Note: In order to facilitate the calculation of the length of a single message, I made some changes to num_tokens_from_messages and deleted the line num_tokens += 2.

Note 2: After testing, the function provided by OpenAI, the calculated number of tokens is 1 less than the actual number.

Based on this function, the selection of chat history can be realized. Here we simply implement a method that takes the latest chat history

 from langchain.schema import AIMessage, HumanMessage  
  
def select_messages (messages, max_total_tokens=4096, max_output_tokens=1024):  
    tokens_num = 0  
    selected = []  
    for message in messages[::-1]:  
        role = 'system'  
        if isinstance (message, AIMessage):  
            role = 'assistant'  
        elif isinstance (message, HumanMessage):  
            role = 'user'  
  
        cur_token_num = num_tokens_from_messages([{ 'role' : role, 'content' : message. content}])  
        if tokens_num + cur_token_num + 2 + max_output_tokens > max_total_tokens:  
            break  
  
        selected. append(message)  
        tokens_num += cur_token_num  
  
    selected = selected[::-1]  
    if isinstance (selected[0], AIMessage): #Make sure the first one is a user message  
        selected = selected[1:]  
  
    if not selected: #Assume that the last item in messages is the current user input  
        selected = message[-1]  
  
    return selected  

Then the previous continuous dialogue code can be transformed into this look

 from langchain.chat_models import ChatOpenAI  
from langchain.memory import ChatMessageHistory  
  
memory = ChatMessageHistory()  
  
max_output_tokens , max_total_tokens = 1024, 4096  
llm = ChatOpenAI(  
    temperature=0,  
    openai_api_key= 'sk-xxxxxxxxxxxxxxxxx' ,  
    max_tokens = max_output_tokens,  
)  
while True :  
    user_message = input ( 'You: ' ).strip()  
    if not user_message:  
        continue  
  
    if user_message.lower() in ( 'quit' , 'exit' ):  
        break  
  
    memory. add_user_message(user_message)  
    messages = select_messages(  
        memory. messages,  
        max_total_tokens=max_total_tokens,  
        max_output_tokens = max_output_tokens  
    )  
    print (f "selected messages: {messages} " )  
    answer = llm(messages)  
    print ( 'BOT:' , answer. content)  
    memory.add_ai_message(answer.content)  

Setting max_output_tokens larger will select fewer histories, e.g.

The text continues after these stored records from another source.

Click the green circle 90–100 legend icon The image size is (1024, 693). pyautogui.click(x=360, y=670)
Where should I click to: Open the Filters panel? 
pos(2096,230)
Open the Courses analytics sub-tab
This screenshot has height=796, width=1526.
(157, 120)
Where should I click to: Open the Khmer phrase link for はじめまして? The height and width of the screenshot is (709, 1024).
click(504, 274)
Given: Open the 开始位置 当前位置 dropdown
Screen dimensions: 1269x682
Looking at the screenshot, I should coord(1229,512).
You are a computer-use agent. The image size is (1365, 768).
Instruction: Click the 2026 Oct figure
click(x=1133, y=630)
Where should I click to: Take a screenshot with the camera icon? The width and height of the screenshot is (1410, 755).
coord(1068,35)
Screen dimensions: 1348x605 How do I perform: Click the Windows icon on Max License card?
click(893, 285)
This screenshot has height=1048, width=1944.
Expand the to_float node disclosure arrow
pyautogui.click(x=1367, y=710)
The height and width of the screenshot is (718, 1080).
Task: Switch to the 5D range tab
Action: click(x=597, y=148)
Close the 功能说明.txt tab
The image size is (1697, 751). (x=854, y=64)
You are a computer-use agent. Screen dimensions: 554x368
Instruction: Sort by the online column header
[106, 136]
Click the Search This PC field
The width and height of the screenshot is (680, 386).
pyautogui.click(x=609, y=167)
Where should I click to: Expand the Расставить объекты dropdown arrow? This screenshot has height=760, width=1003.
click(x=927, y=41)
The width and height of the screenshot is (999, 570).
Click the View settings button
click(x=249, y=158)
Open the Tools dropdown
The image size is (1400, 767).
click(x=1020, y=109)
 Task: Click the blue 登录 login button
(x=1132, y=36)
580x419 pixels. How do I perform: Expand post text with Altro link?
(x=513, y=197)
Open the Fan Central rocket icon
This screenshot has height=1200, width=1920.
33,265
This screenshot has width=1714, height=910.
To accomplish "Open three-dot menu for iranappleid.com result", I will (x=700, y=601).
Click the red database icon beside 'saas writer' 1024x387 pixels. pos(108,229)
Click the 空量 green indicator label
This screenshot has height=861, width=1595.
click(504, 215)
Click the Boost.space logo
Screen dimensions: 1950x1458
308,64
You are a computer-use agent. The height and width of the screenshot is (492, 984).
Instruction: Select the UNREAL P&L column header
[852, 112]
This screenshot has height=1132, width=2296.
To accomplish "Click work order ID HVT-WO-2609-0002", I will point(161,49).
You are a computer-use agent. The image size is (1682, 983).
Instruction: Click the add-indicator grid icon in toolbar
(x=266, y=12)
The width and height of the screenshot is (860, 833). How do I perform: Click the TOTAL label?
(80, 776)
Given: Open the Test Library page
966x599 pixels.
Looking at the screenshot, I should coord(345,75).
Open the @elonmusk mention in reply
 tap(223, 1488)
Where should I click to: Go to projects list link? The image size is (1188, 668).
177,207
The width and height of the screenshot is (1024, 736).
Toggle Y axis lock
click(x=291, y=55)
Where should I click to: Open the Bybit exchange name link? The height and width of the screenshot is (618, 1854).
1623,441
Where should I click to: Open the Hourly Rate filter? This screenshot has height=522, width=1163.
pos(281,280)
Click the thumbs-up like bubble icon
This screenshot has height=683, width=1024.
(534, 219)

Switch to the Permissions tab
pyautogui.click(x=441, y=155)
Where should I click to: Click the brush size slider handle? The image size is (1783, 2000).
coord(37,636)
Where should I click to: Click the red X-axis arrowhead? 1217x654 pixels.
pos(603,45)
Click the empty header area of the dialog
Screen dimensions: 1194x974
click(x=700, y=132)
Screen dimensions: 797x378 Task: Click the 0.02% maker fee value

  • When max_output_tokens=200, max_total_tokens=4096, the maximum number of input tokens can reach 3896, so you can select as many historical messages as possible

      
    You: Translate this sentence into Chinese: “to be or not to be”  
    selected messages: [HumanMessage(content='Translate this sentence into Chinese: "to be or not to be"', additional_kwargs={}, example=False)]  
    BOT: "To be or not to be"  
    You: Then translate into Japanese selected messages: [HumanMessage(content='Translate this sentence into Chinese: "to be or not to be"', additional_kwargs={}, example=False), AIMessage(content='"Survive Or destroy"', additional_kwargs={}, example=False), HumanMessage(content='translate into Japanese', additional_kwargs={}, example=False)]  
    BOT: "生きるか死ぬか"  
    
  • max_output_tokens=4050, max_total_tokens=4096, the maximum number of tokens input is only 46, the historical information of the previous round cannot be used in the second round

      
    You: Translate this sentence into Chinese: “to be or not to be”  
    selected messages: [HumanMessage(content='Translate this sentence into Chinese: "to be or not to be"', additional_kwargs={}, example=False)]  
    BOT: "To be or not to be"  
    You: Translate into Japanese selected messages: [HumanMessage(content='Translate into Japanese', additional_kwargs={}, example=False)]  
    BOT: もう一刻日本语に改言してください。  
    

After realizing the selection of the chat history, the most basic prototype is actually fine. Further, you can also set some attributes for this chat robot, such as what is the name, what is the personality, etc. The specific method is in Every time the language model is called, in addition to the chat history and current input, an additional prompt describing the properties of the robot is input. In the OpenAI interface, the role of this prompt is required to be set to system. If you use langchain, just use SystemMessage directly. I Here simply put this SystemMessage at the top of the input, and transform the code into this:

 from langchain.chat_models import ChatOpenAI  
from langchain.memory import ChatMessageHistory  
from langchain.schema import SystemMessage  
  
memory = ChatMessageHistory()  
system_message = SystemMessage(  
    content=(  
        "You are an AI assistant. Your name is xorius."  
        "You can discuss any ideas and topics with your users, "  
        "and you will help your users solve their problems as much as you can."  
    ),  
)  
max_total_tokens = 4096 - num_tokens_from_messages([{ 'role' : 'system' , 'content' : system_message.content}])  
max_output_tokens = 1024  
llm = ChatOpenAI(  
    temperature=0,  
    openai_api_key= 'sk-xxxxxxxxxxxxxxxxx' ,  
    max_tokens = max_output_tokens,  
)  
while True :  
    user_message = input ( 'You: ' ).strip()  
    if not user_message:  
        continue  
  
    if user_message.lower() in ( 'quit' , 'exit' ):  
        break  
  
    memory. add_user_message(user_message)  
    messages = select_messages(  
        memory. messages,  
        max_total_tokens=max_total_tokens,  
        max_output_tokens = max_output_tokens  
    )  
    print (f "selected messages: {messages} " )  
    answer = llm([system_message] + messages)  
    print ( 'BOT:' , answer. content)  
    memory.add_ai_message(answer.content)  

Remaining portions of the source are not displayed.